【アメリカの人事部】会社のパーパス経営と行動への導き

 
会社のパーパス経営と行動への導き

 

【アメリカの人事部】会社のパーパス経営と行動への導き

 

前回は、新年の記事ということでもあり、今年の「HRが果たすべきパーパス」というテーマで書かせていただきました。書きたいテーマがなかなか見つからなかった今回もまたこの「パーパス」について違った角度から深掘りしてみたいと思います。(ここのところ、なぜかパーパスという言葉に腹落ちする自分がおりまして、ひとつまた今回もお付き合いいただけましたら、有り難いです)

 

古くは、会社では「社是」と呼ばれていて、毎日の朝礼で社員全員で唱和するという職場も多かったように思われます。その後、企業理念であるとか、行動規範とか、ミッション、バリュー、ビジョン、プリンシプル、スローガン、モットーというふうに呼び方はいろいろと変わってまいりました。皆様の会社では何と呼ばれているのか、興味の沸くところでもあります。そんな中でも最近ではパーパス経営という言い方がもてはやされていて、会社を始めた当時創業者は単にお金儲けをするためだけに事業を始めるということでは決してなかっただろうと想像します。もちろん、お金を稼げなければ、会社を存続させていくことが出来ないわけですが、お金を稼ぐこと以外に会社が社会や人々に貢献すべき事業対象があり、そこに経営資源や人的資本を投入していくことがとりもなおさず、パーパス経営であったのではないかと申し上げられます。

 

呼び方としては、理念でもバリューでもパーパスでも、いずれでも構わないのですが、要はそれらが単なる紙切れに書かれたお題目などではなく、毎日の職場で仕事をしていく中で、それらが働く者の血となり肉となって、会社の本来あるべきパーパスを達成していく上で正しい行動がとれるガイドラインとなっているのかどうかではないでしょうか。そういう意味では、書かれたものがあまりにも広範囲過ぎていて、漠然としたもの、あるいは抽象的でどうとでも解釈できるものであったら、果たして仕事の正しい行動に使えるガイドラインとしての役目を担ってくれるものでしょうか。いやいや本来、会社の理念は高潔なものでなければならないのだから、少々抽象的で理解に難を要する概念を使った方が望ましいのだと、ご回答なされる向きがきっとおありであるかもしれません。

 

よく好んで使われている言葉の中には、「誠実、信頼、共生、協調」などが見かけられます。特に日本企業の中では好感が持たれているようなのですが、アメリカ企業では共生や協調の代わりに「尊重」や「透明性」というのが最近では幅を利かせているように感じられます。いずれにしても、みな響きの良い抽象的概念で、誤って真逆の解釈をするようなことはまずありません。ですが、会社のパーパス経営を追求していく中では、ときに行動の選択が一筋縄ではいかない場合が現実的に出てまいります。二者択一でどちらの行動を取ったらよいのか、難しい局面はどなたでも職場でご経験があることでしょう。そんな状況下で会社のそれら心地よい言葉が、果たして正しい行動の選択を導いてくれるものになっているのでしょうか。

取り組む課題:
• A. 次の(i)〜(iii)がパーパス経営についての文章の内容と合っているか、それぞれ「はい」か「いいえ」で答え、判断の決め手となる本文の語句を引用してください。
(i) かつては、朝礼で社是を社員全員で唱和する職場が多かったようだと述べられている。
(ii) 筆者は、創業者が単にお金儲けのためだけに事業を始めたのだろうと想像している。
(iii) アメリカ企業では、最近「協調」という言葉が幅を利かせていると感じられている。
• B. パーパス経営についての文章を、最後の文のあとから書き継いでください。

記録データ:

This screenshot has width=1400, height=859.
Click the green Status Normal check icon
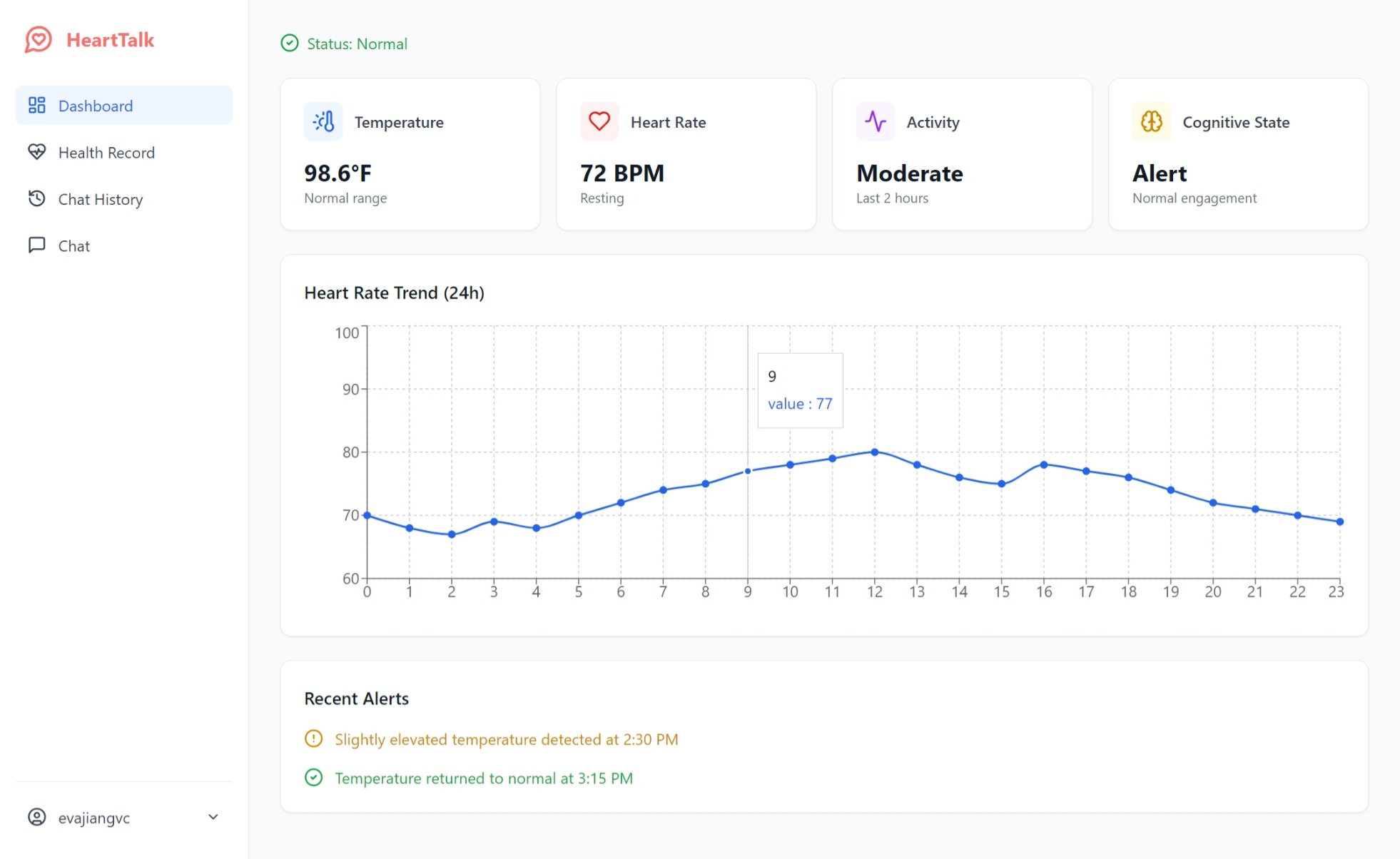pos(290,44)
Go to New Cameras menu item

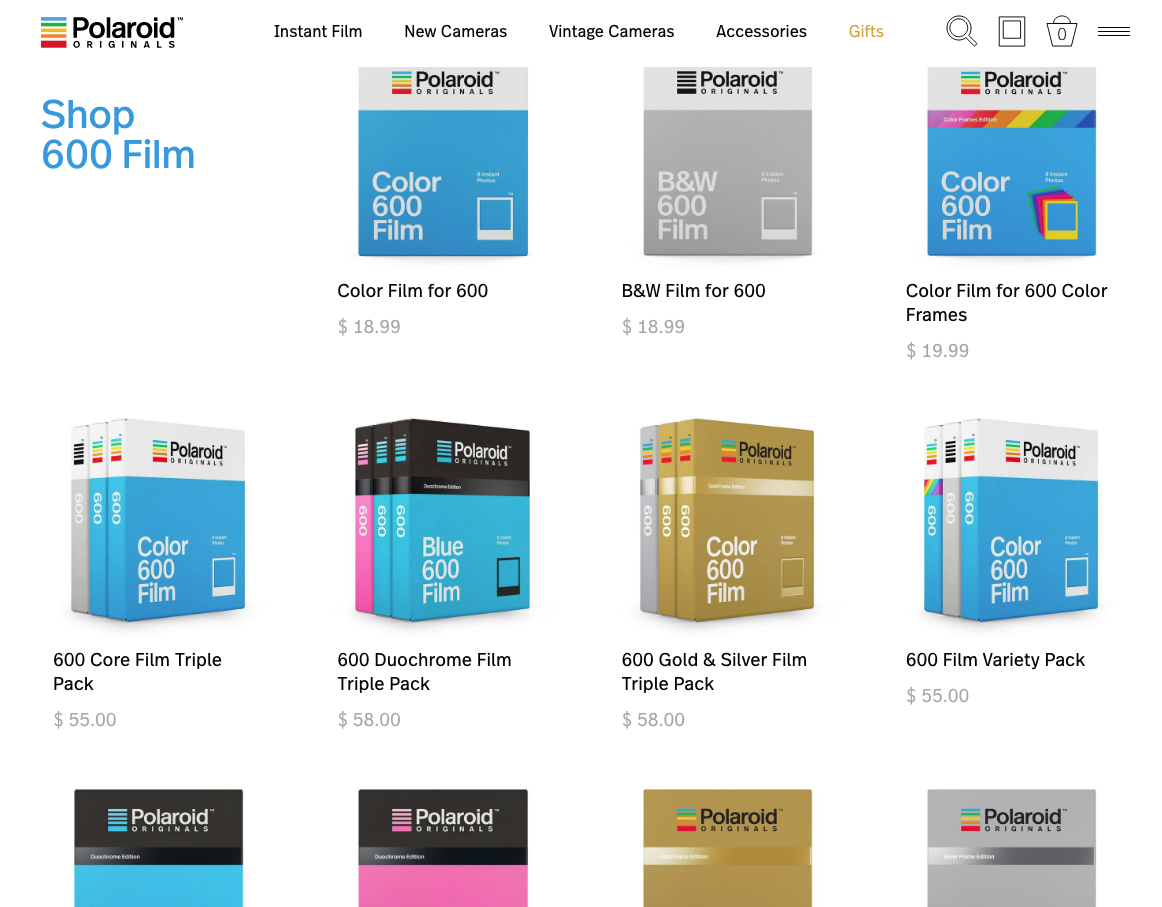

解答:
• A.
(i) はい。「毎日の朝礼で社員全員で唱和するという職場も多かったように思われます」
(ii) いいえ。「単にお金儲けをするためだけに事業を始めるということでは決してなかっただろうと想像します」
(iii) いいえ。「アメリカ企業では共生や協調の代わりに「尊重」や「透明性」というのが最近では幅を利かせているように感じられます」

• B.
 

ウォールマートを抜いてアメリカ最大の小売企業に返り咲いたアマゾンには、リーダーシップ・プリンシプルと呼ばれている一連のモットーの中に、とりわけ有名な次のような一節があります。” Have Backbone, Disagree and Commit” (気概を持て、異議を唱え、コミットせよ)そう、このモットーには抽象的な概念は感じられず、行動に移すことを促してくれています。例えば、新製品開発工程の中で、上司は製品機能だけで新製品を開発しようとしているとします。ところが代わり映えのない似たような機能がいくつも引っ付いているよりは、流麗なデザイン性で選ぶべきだと自分は考えているとしたら、どうでしょうか。一番目の選択肢として、「自分の意見を述べ、上司を説得しようと試みる」のか、二番目の選択肢として「いや、上司との人間関係や評価を悪くしたくないので、自分は黙っていて上司の選択を尊重する」のか。アマゾンのプリンシプルに従えば、自ずと最初の選択肢を選ぶ方に決まってまいります。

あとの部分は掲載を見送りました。